Mama always told me not to look into the sights of the sun
Oh but mama, that’s where the fun is
– Blinded by the Light
So, in 2010, the trajectory of an American life is you grow up a Republican in Cincinnati, attend Princeton, and eventually become a big-shot editor at the Washington Post, and finally end up giving speeches to the Democratic Socialists of America, to which the only immediate response is, “Are they still around?” The next question, how does one get there? Well that’s easy, you quit the Post, write the seminal book on the Fed, Secrets of the Temple, follow that up five years later with Who Will Tell the People, a documenting of the corporate take over of Washington DC, and then just to make sure you’re never invited to another bigwig dinner party, you write One World Ready or Not, a scathing indictment of corporate globalization in the middle of the “high” Clinton years, where the Democratic party became a wholly owned subsidiary of Global INC and Wall Street. Such is the American life of Bill Greider.

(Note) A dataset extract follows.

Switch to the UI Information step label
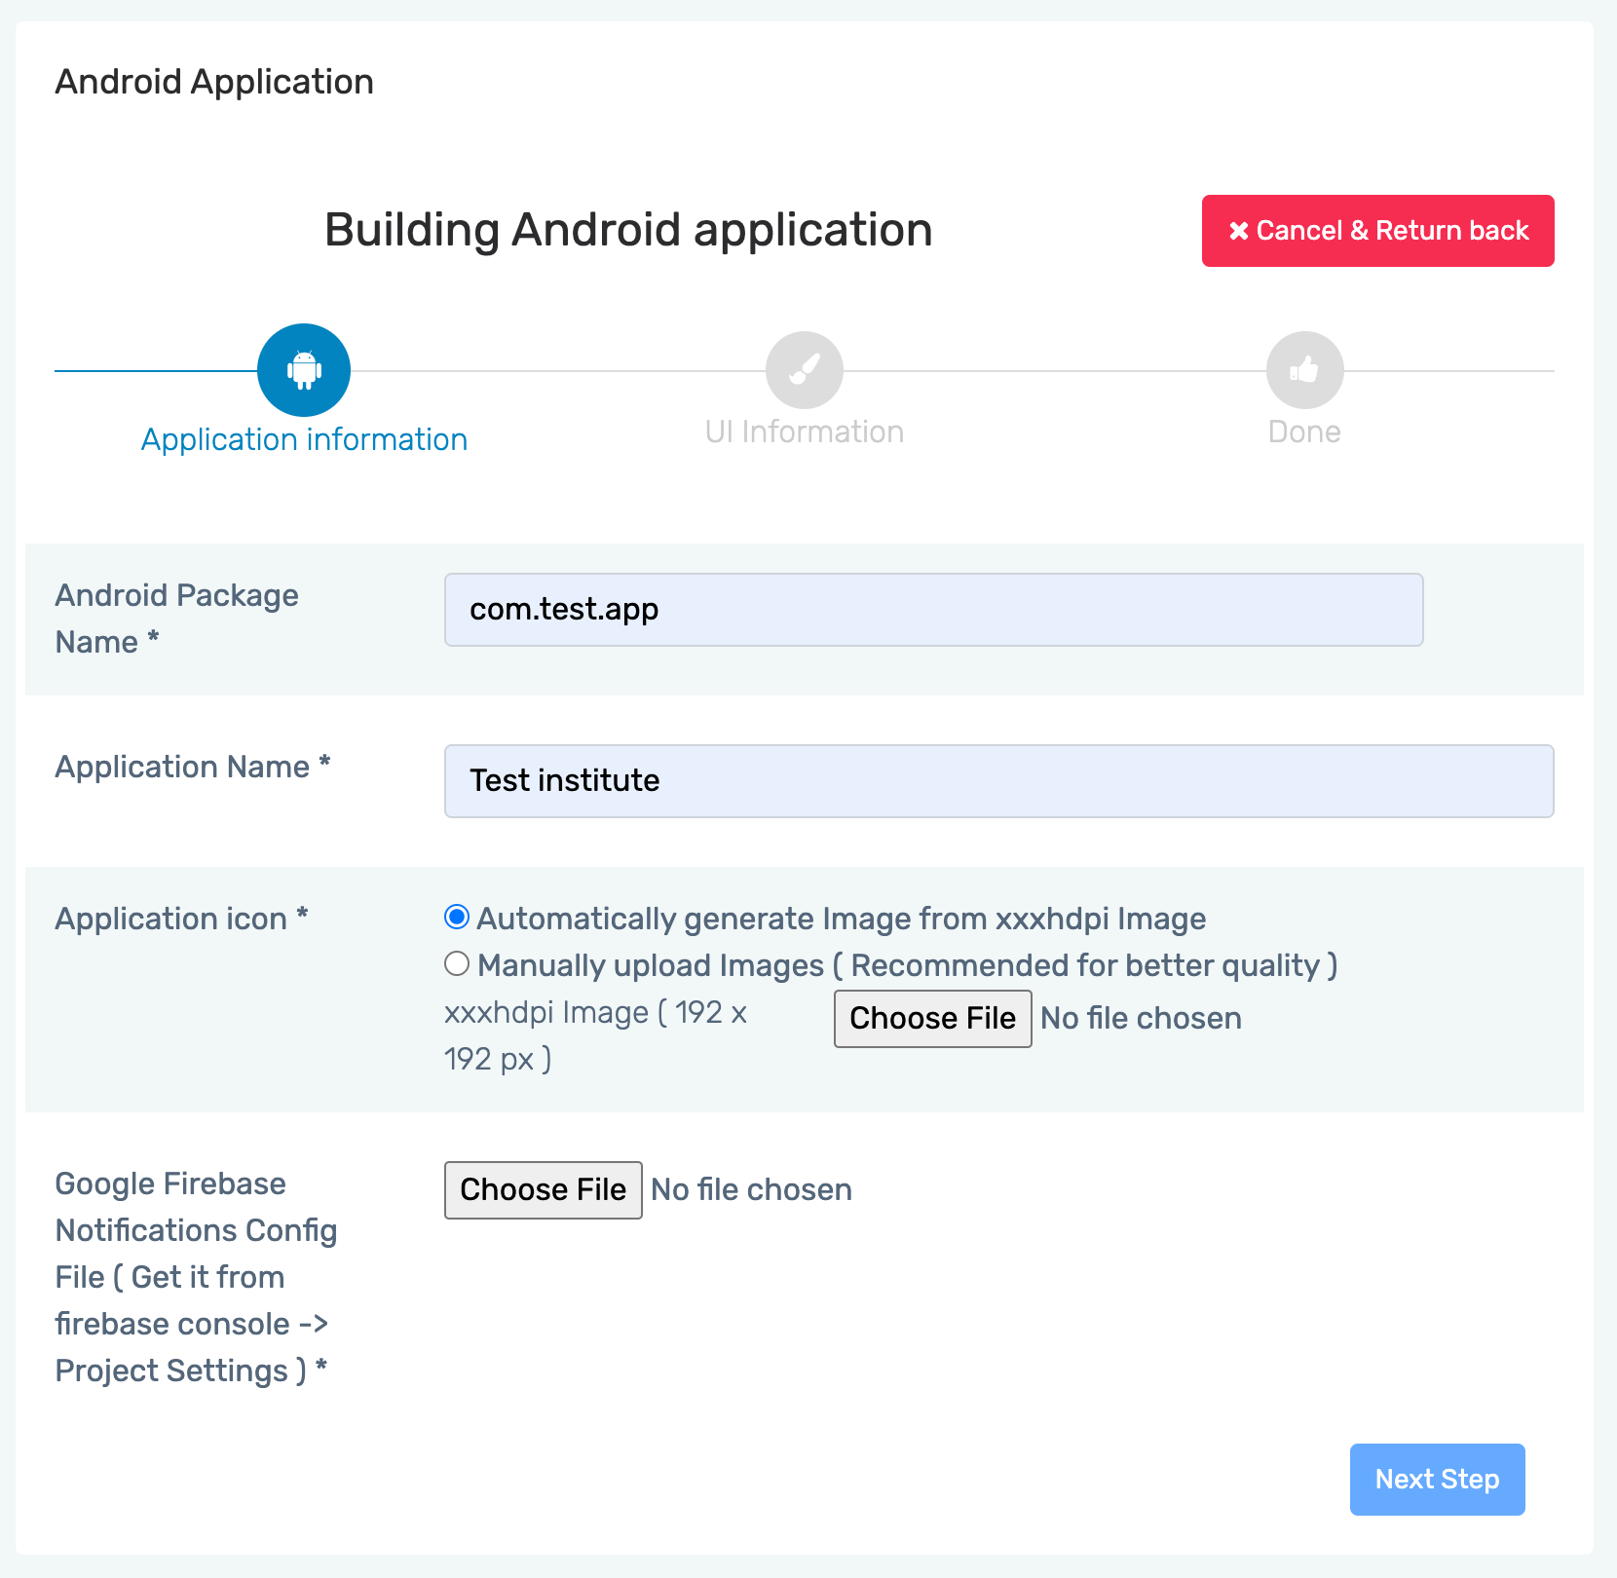This screenshot has height=1578, width=1617. click(805, 432)
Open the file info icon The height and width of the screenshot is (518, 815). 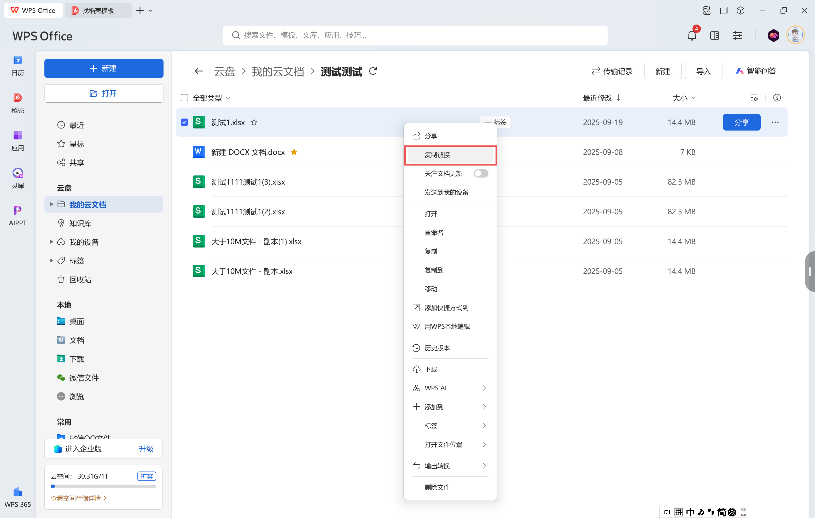pos(777,98)
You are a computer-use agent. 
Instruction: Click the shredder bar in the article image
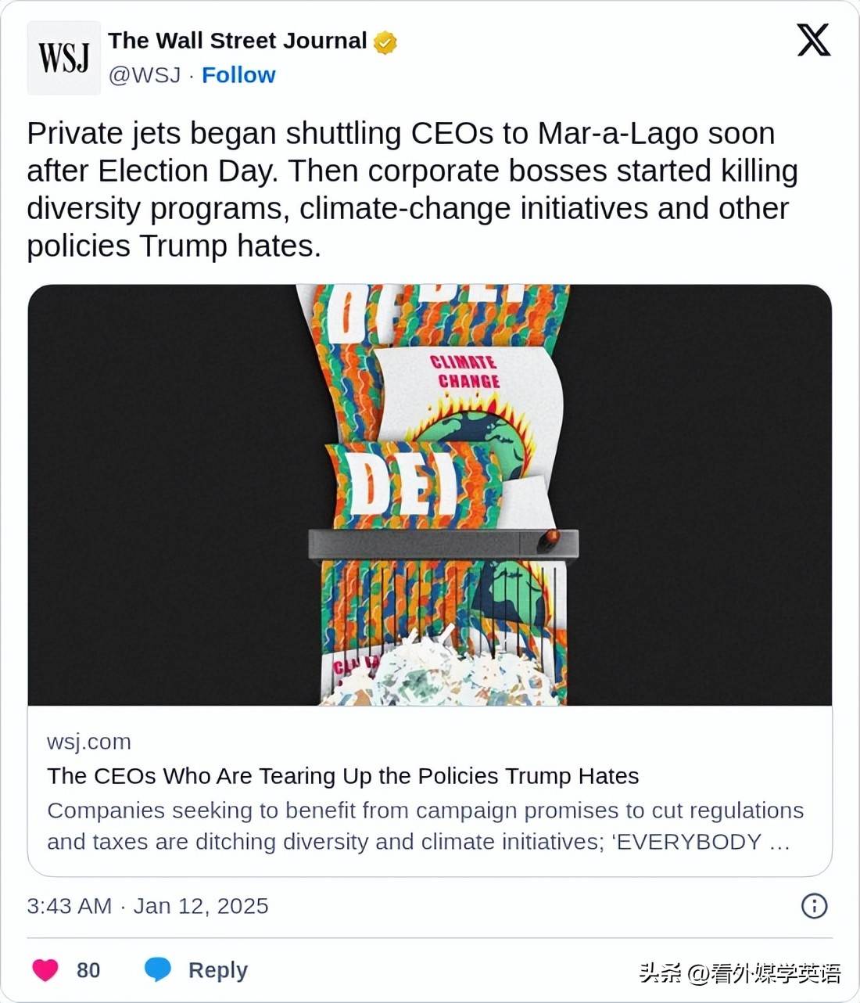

Greider’s speech is excellent. It is a shot against way too much pessimism and despair currently gripping this republic. It is a reminder, that this country is a very wealthy place and we need to embrace our history, and more importantly embrace the opportunities to meet the challenges of this era. We need to change, we can change, and it can be better. We can have, as Greider puts it, “larger lives.” But we need to rethink many many things and simultaneously we need to begin to act. Let us first and foremost embrace our heritage of self-government — the democratic idea — as a reconstructed foundation. What is the democratic idea, “Every person has the ability to participate in the decision makings that affect their lives.” Reforming our political economy to the realities of the 21st century, based on this fundamental principle, will get us a very long way.